= Beginning of Section =
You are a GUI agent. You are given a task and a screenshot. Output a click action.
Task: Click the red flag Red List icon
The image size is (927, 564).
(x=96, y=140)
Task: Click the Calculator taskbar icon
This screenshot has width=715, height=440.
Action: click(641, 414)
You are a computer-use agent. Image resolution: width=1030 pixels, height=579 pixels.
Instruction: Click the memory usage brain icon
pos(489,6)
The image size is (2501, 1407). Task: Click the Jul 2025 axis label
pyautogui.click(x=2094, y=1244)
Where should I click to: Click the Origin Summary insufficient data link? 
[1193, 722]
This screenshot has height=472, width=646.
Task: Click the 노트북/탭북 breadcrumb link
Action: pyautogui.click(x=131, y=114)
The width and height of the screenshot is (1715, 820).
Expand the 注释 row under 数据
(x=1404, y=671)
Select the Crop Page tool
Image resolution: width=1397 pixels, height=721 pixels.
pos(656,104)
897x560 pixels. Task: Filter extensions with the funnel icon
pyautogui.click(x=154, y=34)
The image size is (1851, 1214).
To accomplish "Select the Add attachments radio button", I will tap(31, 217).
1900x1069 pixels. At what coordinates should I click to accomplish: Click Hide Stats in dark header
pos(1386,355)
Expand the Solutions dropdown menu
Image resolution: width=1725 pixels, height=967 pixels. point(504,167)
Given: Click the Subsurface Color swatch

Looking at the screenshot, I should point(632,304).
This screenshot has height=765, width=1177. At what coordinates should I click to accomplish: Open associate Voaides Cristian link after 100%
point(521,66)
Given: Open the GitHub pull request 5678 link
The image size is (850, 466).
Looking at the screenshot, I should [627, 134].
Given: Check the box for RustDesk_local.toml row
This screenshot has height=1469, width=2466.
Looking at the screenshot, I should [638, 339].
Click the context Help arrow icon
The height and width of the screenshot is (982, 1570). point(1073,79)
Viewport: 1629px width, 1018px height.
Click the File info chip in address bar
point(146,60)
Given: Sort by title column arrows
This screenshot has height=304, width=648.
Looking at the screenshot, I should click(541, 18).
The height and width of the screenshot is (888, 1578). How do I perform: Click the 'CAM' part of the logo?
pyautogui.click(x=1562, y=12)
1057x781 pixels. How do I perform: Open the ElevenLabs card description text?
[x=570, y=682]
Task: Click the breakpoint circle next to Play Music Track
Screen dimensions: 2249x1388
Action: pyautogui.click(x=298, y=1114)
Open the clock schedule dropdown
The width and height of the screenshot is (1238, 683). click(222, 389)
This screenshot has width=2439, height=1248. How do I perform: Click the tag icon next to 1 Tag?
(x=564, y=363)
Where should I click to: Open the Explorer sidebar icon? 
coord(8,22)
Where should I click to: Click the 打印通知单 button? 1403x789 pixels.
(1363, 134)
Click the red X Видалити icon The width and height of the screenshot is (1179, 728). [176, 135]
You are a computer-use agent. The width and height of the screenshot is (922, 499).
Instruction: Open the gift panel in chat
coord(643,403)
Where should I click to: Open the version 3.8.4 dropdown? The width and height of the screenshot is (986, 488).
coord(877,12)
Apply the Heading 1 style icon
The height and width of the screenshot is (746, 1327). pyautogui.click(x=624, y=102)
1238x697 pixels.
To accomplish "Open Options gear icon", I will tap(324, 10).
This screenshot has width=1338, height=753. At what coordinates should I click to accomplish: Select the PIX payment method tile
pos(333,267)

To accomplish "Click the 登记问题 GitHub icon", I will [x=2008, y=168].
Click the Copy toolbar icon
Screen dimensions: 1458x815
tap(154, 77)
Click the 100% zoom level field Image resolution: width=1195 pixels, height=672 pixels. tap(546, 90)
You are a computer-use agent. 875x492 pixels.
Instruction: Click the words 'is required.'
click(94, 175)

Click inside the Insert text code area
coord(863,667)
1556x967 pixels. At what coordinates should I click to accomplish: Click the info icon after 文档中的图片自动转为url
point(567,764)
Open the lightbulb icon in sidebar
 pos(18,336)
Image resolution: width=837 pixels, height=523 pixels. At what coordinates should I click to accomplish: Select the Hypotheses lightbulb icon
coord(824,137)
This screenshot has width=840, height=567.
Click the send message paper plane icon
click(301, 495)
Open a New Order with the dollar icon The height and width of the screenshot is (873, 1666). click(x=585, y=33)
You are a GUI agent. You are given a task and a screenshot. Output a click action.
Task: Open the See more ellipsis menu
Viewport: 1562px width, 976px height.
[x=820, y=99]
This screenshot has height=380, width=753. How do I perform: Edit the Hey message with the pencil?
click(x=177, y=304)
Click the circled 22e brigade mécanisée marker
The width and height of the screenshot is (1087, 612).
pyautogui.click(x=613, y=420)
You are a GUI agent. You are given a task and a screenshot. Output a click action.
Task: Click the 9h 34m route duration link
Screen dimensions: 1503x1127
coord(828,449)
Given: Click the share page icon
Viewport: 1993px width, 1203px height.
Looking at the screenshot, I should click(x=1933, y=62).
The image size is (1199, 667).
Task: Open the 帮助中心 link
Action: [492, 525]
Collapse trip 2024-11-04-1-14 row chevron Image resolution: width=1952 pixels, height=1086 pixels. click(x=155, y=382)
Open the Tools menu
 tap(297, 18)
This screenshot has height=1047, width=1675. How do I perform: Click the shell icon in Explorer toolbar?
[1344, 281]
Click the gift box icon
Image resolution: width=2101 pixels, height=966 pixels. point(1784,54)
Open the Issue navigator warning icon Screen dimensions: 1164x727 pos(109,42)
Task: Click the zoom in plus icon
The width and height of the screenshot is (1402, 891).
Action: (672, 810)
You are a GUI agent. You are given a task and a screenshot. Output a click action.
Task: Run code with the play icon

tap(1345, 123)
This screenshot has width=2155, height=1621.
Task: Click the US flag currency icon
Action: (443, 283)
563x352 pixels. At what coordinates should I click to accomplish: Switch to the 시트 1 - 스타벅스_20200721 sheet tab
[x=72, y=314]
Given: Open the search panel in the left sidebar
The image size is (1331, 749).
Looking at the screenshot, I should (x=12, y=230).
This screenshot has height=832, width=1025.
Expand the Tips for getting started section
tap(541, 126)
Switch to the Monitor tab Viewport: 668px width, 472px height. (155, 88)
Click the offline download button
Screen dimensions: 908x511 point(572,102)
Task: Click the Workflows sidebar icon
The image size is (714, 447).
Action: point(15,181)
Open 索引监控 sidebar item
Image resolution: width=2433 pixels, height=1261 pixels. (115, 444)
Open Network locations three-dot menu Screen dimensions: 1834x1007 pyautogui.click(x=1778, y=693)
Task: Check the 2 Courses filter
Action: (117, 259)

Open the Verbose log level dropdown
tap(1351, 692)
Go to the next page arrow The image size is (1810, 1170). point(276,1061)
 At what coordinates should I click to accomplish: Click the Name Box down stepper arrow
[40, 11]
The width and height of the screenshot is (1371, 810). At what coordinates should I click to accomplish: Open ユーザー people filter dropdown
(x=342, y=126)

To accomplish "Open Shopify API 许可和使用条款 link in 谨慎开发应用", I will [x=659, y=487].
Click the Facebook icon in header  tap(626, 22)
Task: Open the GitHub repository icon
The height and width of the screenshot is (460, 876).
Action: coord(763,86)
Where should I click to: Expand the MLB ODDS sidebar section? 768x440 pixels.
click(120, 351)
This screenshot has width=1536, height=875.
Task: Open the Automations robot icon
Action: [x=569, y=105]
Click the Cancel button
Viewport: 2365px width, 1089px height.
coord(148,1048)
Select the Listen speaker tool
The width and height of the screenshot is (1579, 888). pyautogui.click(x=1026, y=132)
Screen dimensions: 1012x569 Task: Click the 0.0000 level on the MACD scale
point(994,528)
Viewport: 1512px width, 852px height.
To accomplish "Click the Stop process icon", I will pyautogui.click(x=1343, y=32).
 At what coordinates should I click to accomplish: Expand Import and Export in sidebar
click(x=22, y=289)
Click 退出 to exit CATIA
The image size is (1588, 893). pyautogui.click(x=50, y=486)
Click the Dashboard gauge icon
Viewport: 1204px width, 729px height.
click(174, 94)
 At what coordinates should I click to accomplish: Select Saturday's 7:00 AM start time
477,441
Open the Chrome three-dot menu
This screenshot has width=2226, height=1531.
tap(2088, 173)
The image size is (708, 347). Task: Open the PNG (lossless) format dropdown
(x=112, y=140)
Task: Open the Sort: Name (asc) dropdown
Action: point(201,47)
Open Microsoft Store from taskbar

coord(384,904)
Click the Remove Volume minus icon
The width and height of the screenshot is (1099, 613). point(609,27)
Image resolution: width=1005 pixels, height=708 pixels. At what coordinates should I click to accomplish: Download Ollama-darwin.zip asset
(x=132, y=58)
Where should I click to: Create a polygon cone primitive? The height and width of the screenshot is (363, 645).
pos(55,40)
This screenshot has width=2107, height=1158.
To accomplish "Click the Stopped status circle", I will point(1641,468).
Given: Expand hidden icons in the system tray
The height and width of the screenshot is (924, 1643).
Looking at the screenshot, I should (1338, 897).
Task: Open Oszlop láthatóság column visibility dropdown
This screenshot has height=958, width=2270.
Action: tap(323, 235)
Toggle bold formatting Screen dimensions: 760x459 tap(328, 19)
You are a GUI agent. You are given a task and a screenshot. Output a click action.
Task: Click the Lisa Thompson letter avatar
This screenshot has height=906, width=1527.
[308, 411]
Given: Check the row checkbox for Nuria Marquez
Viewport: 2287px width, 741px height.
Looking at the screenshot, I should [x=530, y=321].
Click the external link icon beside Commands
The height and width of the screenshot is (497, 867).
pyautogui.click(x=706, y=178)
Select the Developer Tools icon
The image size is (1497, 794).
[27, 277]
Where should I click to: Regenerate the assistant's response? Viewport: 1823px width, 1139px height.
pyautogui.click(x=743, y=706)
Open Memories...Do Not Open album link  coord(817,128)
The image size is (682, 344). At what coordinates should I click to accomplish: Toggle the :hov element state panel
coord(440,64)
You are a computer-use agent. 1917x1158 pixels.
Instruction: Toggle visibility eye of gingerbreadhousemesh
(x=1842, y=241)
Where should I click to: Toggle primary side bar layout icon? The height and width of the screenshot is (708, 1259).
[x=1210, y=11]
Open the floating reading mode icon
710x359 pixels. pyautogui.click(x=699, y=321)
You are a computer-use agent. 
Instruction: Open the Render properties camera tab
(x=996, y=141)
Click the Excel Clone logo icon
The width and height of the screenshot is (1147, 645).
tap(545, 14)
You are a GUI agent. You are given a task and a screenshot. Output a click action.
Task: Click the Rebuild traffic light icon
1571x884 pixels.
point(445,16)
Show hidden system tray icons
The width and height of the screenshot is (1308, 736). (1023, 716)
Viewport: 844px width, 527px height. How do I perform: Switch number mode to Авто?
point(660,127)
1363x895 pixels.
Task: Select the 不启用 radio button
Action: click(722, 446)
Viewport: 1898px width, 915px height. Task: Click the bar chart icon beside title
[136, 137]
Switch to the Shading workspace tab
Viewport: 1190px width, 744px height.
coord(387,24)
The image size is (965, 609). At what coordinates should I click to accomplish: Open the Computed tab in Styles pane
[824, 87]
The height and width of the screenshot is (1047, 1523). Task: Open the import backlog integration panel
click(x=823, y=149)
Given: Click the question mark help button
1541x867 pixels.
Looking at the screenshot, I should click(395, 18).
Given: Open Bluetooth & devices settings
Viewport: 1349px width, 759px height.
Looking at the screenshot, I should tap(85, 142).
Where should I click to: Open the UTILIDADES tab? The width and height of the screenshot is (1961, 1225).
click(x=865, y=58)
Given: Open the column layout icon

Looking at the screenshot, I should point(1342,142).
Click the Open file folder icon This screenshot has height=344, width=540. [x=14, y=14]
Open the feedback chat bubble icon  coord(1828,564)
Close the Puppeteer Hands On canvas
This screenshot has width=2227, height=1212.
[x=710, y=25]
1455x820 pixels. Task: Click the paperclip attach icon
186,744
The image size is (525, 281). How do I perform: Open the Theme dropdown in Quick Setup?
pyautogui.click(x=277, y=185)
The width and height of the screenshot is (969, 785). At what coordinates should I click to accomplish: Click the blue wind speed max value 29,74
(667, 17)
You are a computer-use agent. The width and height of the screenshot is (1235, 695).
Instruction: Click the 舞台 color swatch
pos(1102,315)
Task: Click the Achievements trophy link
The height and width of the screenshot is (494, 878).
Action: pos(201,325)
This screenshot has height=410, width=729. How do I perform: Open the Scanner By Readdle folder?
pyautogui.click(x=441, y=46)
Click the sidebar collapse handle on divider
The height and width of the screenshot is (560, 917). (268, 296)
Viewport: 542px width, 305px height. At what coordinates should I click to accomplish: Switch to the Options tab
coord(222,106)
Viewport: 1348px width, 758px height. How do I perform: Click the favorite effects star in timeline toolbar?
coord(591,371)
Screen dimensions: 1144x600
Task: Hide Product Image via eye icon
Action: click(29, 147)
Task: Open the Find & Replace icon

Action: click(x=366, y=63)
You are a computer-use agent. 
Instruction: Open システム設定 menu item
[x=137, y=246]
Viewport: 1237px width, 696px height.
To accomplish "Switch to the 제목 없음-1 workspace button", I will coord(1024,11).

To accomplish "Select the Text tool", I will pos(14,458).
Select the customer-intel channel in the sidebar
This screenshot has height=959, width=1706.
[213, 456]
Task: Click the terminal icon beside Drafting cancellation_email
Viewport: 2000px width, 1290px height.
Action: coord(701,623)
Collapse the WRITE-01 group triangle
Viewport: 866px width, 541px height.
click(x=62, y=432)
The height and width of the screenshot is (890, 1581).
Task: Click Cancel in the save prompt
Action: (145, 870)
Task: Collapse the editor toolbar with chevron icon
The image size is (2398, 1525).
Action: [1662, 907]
= End of Section =
WHAT THE EXERCISE ASKS:
Look for the word "computer" throughout the material above and copy every line that has it.

REPLY TO THE EXERCISE:
You are a computer-use agent. Image resolution: width=1030 pixels, height=579 pixels.
You are a computer-use agent. The width and height of the screenshot is (922, 499).
You are a computer-use agent. 875x492 pixels.
You are a computer-use agent. 1917x1158 pixels.
You are a computer-use agent. 
You are a computer-use agent. The width and height of the screenshot is (1235, 695).
You are a computer-use agent. 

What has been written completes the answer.